--- Start Material provided ---
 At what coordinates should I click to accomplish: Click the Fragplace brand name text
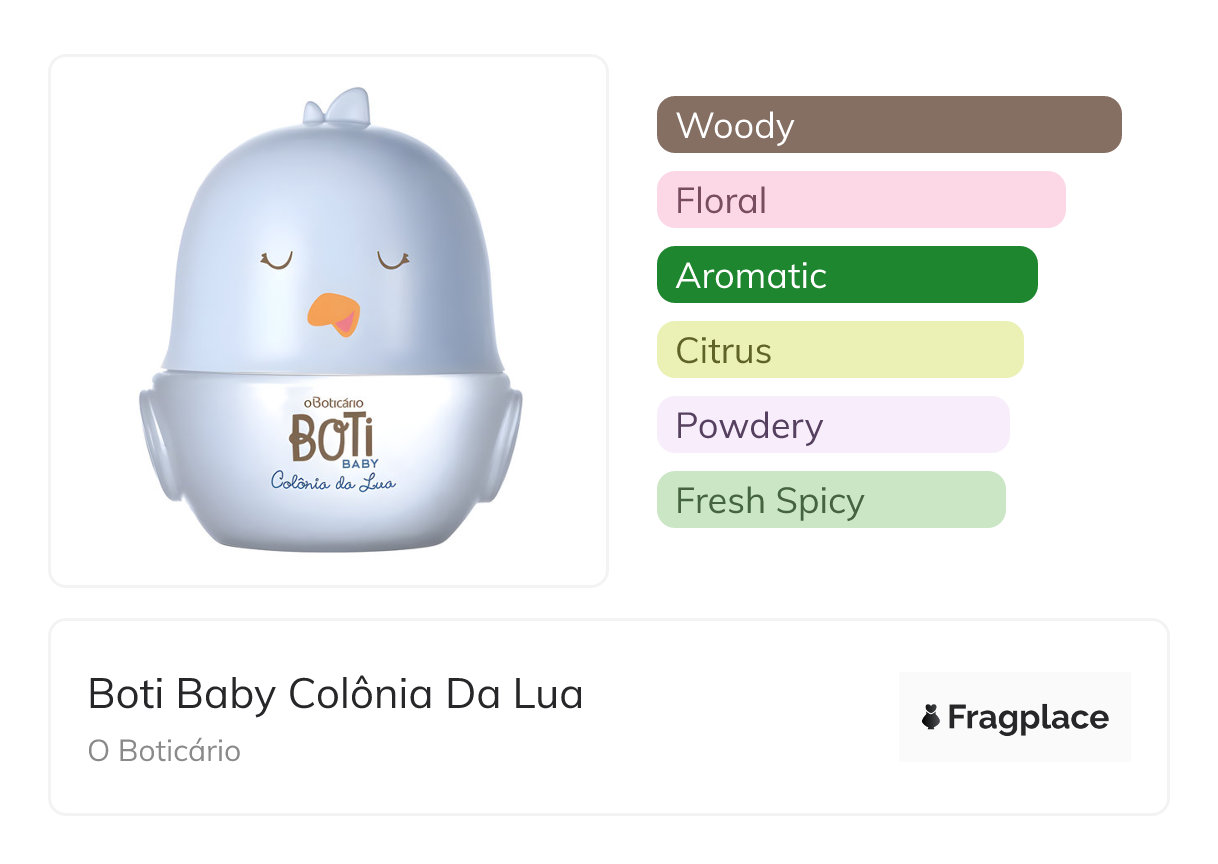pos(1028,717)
--- End Material provided ---
--- Start Material provided ---
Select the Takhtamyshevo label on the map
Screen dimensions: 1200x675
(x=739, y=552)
--- End Material provided ---
> **Requirement**
Convert the part of the records above that opens with the line containing "At what coordinates" and closes with the line containing "pos(1028,717)" into a Markdown table with the columns Row and Line, one numbered row per line, skipping blank lines and leaving out the pictures.

> **In response**
| Row | Line |
|---|---|
| 1 |  At what coordinates should I click to accomplish: Click the Fragplace brand name text |
| 2 | pos(1028,717) |